── SELECTED PASSAGE ──

The updated model is again simulated with the MOR technique and the new S-parameters are shown in Fig. 11, depicted as ’state2’. Clearly this already helped to achieve some matching around the centre frequency. Again the results are used to extract a new coupling matrix and as expected, the deviations of the diagonal coefficients have improved substantially. Next the largest deviations of the CBW’s are tuned in the simulation model.

Fig. 11. The S-parameters of the 3D model in state2 and state8 of the tuning process.

This tuning cycle is followed until an appropriate filter state is reached – in this case where the diagonal coefficient errors in the extracted matrix are below 5% while the majority of the other errors are below 8%. The response is depicted in Fig. 11 as ’state8’, since it took only 8 iterations to tune all 18 geometrical parameters in the 3D model up till this point.

With the model’s response close to its desired specifications a direct optimization is applied in the full-wave simulation. This is simply for the fine-tuning of the passband in order to obtain |S11| < -20 dB. The Trust Region Framework algorithm [6] is selected to do a local search over all 18 parameters and the resulting |S11| curves are shown in Fig. 12(a).

(a)

(b)

Fig. 12. The optimization result of (a) |S11| and (b) the goal function.

It is important to note here that this model is very sensitive due to its narrowband response. Therefore the mesh noise

–which is a common problem in any FEM-based code [7]

–would make it close to impossible to efficiently reach convergence as illustrated by the resulting goal function in Fig. 12(b). To overcome the mesh noise a technique was employed that moves the tetrahedral mesh nodes during each parameter update, instead of re-meshing the entire structure [6].

───

WHAT TO WORK ON →
• 1. According to the filter-tuning passage, how many iterations did it take to tune all 18 geometrical parameters in the 3D model up to state8?
• 2. For each statement below, say whether it agrees with the filter-tuning passage, and quote the words that decide it.
(a) The Trust Region Framework algorithm performs a local search over all 18 parameters.
(b) The direct optimization aims to bring |S11| below -10 dB.
(c) To overcome mesh noise, the entire structure is re-meshed at each parameter update.
• 3. Reproduce the part of the filter-tuning passage starting at "Fig. 12. The" and ending at "entire structure [6].".

── INFORMATION SHOWN ──

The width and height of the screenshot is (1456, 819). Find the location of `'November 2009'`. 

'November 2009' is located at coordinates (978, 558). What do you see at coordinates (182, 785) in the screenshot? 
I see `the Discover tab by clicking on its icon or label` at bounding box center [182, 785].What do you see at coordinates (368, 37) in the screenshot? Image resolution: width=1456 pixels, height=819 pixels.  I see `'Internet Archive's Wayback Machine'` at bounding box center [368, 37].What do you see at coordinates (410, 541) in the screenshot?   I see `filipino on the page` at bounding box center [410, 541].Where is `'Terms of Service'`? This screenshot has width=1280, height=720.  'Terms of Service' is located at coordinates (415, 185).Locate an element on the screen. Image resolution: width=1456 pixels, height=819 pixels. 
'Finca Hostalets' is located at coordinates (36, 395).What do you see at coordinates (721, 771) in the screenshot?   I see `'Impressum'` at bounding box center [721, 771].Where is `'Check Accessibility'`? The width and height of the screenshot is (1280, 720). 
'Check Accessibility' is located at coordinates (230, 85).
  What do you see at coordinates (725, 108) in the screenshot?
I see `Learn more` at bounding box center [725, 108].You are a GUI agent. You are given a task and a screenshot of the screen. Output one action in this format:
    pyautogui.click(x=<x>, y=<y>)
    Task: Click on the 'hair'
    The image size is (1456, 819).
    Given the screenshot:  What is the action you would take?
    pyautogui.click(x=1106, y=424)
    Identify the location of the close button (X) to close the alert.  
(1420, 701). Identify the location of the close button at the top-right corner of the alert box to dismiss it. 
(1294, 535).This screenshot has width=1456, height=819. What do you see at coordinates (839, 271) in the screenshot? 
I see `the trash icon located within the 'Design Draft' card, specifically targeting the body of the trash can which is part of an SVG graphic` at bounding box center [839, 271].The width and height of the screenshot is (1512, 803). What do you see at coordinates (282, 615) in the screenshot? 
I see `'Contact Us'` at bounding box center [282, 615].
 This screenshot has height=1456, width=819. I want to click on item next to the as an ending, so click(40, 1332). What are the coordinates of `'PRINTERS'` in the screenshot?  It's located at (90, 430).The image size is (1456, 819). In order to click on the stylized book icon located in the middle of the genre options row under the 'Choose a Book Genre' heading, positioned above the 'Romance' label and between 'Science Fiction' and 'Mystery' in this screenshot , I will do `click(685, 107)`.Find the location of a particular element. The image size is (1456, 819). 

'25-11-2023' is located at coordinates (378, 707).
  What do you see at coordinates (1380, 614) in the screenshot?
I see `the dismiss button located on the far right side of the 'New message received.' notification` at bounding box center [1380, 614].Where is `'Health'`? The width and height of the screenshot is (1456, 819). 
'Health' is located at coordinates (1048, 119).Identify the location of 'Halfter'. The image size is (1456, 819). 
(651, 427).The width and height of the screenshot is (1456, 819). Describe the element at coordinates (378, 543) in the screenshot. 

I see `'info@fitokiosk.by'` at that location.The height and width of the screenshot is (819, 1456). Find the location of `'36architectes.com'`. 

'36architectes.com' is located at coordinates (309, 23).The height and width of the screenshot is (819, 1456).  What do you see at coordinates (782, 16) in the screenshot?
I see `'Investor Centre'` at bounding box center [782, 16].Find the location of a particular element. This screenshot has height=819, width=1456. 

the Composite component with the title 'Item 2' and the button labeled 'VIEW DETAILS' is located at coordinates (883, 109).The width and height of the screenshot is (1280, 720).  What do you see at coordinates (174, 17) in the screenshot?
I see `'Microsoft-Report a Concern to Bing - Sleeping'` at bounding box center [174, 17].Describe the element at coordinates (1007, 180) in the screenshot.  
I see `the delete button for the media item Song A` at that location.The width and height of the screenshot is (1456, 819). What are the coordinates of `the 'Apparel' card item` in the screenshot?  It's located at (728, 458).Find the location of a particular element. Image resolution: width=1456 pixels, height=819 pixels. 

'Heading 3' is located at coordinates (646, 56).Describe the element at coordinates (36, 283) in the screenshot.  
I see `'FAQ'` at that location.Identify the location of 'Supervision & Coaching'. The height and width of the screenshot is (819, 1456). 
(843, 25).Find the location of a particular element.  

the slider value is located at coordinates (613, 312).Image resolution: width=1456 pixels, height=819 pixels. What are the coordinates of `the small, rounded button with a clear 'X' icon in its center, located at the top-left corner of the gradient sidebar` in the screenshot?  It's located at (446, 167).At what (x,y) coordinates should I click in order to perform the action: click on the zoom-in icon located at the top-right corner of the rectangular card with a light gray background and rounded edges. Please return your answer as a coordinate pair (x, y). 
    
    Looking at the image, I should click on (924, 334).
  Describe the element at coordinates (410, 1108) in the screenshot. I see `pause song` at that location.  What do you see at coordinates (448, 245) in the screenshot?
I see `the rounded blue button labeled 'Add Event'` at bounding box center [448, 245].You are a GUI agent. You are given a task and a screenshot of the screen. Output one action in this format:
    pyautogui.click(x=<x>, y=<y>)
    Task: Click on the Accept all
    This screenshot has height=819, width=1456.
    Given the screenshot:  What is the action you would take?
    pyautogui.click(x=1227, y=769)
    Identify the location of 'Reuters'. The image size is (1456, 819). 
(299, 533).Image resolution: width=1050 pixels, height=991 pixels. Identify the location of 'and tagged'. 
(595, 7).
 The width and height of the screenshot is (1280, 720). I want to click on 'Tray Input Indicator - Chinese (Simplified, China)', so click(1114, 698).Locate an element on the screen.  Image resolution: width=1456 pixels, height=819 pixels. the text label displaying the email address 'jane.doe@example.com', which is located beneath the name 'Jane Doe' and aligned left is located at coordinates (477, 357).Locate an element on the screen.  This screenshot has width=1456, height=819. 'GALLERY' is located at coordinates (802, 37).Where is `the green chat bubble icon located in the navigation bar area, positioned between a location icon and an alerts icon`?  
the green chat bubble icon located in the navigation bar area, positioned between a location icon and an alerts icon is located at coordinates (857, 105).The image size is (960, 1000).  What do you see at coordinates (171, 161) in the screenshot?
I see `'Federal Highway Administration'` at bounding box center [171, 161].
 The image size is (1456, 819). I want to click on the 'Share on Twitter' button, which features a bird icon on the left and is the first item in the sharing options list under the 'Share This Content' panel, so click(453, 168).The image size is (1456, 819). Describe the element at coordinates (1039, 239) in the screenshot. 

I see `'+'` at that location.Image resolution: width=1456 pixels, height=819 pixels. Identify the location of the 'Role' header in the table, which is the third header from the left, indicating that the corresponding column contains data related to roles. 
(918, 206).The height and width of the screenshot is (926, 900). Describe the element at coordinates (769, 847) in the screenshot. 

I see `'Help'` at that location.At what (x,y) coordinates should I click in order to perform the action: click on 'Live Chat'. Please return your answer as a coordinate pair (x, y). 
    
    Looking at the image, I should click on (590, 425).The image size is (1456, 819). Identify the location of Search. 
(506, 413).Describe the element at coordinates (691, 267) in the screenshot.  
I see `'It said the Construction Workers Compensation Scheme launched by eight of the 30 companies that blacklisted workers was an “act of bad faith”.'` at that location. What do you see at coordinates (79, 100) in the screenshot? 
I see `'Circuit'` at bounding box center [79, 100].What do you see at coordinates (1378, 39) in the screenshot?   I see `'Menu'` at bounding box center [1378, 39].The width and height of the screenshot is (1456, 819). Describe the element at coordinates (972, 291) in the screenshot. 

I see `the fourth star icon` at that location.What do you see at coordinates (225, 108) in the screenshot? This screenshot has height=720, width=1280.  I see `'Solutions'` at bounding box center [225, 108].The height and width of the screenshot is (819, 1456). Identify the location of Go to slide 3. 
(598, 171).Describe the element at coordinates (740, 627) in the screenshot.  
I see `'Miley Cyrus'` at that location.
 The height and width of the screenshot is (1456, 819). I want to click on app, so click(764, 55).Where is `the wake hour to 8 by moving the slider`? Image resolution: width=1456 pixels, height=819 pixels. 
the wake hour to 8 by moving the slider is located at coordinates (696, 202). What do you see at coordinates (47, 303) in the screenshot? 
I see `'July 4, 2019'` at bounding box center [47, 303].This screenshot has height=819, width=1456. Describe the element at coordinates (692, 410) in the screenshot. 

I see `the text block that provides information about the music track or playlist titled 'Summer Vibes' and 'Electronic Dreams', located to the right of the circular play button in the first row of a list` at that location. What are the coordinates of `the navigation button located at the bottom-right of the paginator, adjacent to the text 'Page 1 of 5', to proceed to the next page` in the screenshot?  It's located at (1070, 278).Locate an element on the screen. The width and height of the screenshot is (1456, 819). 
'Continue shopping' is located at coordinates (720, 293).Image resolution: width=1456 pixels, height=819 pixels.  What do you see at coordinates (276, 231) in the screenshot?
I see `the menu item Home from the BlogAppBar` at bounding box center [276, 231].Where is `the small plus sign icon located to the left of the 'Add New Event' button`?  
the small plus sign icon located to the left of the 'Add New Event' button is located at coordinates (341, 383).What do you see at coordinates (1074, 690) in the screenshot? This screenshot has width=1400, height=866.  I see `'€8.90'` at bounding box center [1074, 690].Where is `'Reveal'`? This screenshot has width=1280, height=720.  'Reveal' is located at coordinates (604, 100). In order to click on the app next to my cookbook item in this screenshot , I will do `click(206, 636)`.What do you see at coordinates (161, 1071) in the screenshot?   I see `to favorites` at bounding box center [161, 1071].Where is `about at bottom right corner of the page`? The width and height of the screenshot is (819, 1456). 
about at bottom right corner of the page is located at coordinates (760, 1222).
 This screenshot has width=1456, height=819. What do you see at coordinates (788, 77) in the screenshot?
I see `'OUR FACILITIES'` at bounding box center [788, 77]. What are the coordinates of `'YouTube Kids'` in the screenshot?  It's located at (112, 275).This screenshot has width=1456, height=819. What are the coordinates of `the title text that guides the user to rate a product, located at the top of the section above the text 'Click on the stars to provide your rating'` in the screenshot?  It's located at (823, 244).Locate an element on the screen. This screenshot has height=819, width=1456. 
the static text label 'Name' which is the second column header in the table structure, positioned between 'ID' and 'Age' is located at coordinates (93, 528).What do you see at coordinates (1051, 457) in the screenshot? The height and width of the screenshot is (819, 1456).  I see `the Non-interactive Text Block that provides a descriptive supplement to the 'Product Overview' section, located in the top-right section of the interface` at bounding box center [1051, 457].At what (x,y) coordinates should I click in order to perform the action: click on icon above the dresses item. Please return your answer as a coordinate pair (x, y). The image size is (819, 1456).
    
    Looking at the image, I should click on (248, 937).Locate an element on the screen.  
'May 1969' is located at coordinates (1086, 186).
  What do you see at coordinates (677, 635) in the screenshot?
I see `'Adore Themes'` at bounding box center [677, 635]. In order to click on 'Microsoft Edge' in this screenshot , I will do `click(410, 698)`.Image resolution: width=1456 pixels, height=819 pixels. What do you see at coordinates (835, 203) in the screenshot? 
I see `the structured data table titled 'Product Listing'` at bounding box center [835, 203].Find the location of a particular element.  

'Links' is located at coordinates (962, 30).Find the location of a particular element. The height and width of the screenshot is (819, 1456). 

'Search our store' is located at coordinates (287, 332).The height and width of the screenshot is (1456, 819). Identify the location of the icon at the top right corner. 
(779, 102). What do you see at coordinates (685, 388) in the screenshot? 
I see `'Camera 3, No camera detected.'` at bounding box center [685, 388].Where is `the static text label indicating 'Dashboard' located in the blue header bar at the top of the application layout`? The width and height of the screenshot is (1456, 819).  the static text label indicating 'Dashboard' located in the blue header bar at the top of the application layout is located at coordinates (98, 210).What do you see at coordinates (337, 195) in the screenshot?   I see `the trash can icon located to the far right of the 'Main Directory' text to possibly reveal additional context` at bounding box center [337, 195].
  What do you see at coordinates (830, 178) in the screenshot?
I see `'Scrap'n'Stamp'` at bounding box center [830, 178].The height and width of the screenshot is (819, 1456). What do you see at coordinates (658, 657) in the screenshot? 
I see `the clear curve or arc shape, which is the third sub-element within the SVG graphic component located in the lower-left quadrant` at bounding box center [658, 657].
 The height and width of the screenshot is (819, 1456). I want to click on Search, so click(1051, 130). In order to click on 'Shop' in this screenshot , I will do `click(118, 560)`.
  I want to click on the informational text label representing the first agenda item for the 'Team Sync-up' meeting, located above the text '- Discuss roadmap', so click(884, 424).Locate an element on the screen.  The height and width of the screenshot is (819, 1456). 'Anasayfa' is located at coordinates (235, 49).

───

RESPONSES IN ORDER →
• 1. It took 8 iterations.

• 2.
(a) Yes: "The Trust Region Framework algorithm [6] is selected to do a local search over all 18 parameters"
(b) No: "in order to obtain |S11| < -20 dB"
(c) No: "moves the tetrahedral mesh nodes during each parameter update, instead of re-meshing the entire structure"

• 3.
Fig. 12. The optimization result of (a) |S11| and (b) the goal function.

It is important to note here that this model is very sensitive due to its narrowband response. Therefore the mesh noise

–which is a common problem in any FEM-based code [7]

–would make it close to impossible to efficiently reach convergence as illustrated by the resulting goal function in Fig. 12(b). To overcome the mesh noise a technique was employed that moves the tetrahedral mesh nodes during each parameter update, instead of re-meshing the entire structure [6].